Trabalho solicitado: Edite os dados abaixo, trocando "Find the location of" por "Determine the position of" em todas as ocorrências e mantendo o restante inalterado.

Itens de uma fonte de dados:
>>
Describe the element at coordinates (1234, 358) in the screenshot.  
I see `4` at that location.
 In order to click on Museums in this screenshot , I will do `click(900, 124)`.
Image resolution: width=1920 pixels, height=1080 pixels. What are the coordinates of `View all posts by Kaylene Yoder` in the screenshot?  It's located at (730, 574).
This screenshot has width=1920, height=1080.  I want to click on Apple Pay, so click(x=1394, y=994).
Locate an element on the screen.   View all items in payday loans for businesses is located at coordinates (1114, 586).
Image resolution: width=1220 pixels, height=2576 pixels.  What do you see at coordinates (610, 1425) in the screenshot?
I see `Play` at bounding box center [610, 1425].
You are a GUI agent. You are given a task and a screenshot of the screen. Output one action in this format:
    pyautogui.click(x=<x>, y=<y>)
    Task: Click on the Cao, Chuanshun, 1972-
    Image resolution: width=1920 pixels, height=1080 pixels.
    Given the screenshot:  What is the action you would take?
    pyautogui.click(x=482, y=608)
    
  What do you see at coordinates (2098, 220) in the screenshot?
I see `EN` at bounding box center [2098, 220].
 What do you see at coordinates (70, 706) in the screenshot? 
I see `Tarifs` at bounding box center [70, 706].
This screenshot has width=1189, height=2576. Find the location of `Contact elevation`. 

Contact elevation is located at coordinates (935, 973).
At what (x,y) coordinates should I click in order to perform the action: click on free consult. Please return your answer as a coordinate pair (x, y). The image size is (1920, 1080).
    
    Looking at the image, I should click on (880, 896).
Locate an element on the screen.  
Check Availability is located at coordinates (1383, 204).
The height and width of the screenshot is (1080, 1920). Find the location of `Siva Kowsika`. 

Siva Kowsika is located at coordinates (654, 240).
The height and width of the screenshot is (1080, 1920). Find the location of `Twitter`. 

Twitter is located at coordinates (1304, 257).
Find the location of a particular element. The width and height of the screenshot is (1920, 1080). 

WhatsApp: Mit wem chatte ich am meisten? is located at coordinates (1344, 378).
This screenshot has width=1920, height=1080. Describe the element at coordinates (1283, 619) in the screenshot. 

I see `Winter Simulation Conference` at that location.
<<
Resolução do exercício:
Describe the element at coordinates (1234, 358) in the screenshot.  
I see `4` at that location.
 In order to click on Museums in this screenshot , I will do `click(900, 124)`.
Image resolution: width=1920 pixels, height=1080 pixels. What are the coordinates of `View all posts by Kaylene Yoder` in the screenshot?  It's located at (730, 574).
This screenshot has width=1920, height=1080.  I want to click on Apple Pay, so click(x=1394, y=994).
Locate an element on the screen.   View all items in payday loans for businesses is located at coordinates (1114, 586).
Image resolution: width=1220 pixels, height=2576 pixels.  What do you see at coordinates (610, 1425) in the screenshot?
I see `Play` at bounding box center [610, 1425].
You are a GUI agent. You are given a task and a screenshot of the screen. Output one action in this format:
    pyautogui.click(x=<x>, y=<y>)
    Task: Click on the Cao, Chuanshun, 1972-
    Image resolution: width=1920 pixels, height=1080 pixels.
    Given the screenshot:  What is the action you would take?
    pyautogui.click(x=482, y=608)
    
  What do you see at coordinates (2098, 220) in the screenshot?
I see `EN` at bounding box center [2098, 220].
 What do you see at coordinates (70, 706) in the screenshot? 
I see `Tarifs` at bounding box center [70, 706].
This screenshot has width=1189, height=2576. Determine the position of `Contact elevation`. 

Contact elevation is located at coordinates (935, 973).
At what (x,y) coordinates should I click in order to perform the action: click on free consult. Please return your answer as a coordinate pair (x, y). The image size is (1920, 1080).
    
    Looking at the image, I should click on (880, 896).
Locate an element on the screen.  
Check Availability is located at coordinates (1383, 204).
The height and width of the screenshot is (1080, 1920). Determine the position of `Siva Kowsika`. 

Siva Kowsika is located at coordinates (654, 240).
The height and width of the screenshot is (1080, 1920). Determine the position of `Twitter`. 

Twitter is located at coordinates (1304, 257).
Determine the position of a particular element. The width and height of the screenshot is (1920, 1080). 

WhatsApp: Mit wem chatte ich am meisten? is located at coordinates (1344, 378).
This screenshot has width=1920, height=1080. Describe the element at coordinates (1283, 619) in the screenshot. 

I see `Winter Simulation Conference` at that location.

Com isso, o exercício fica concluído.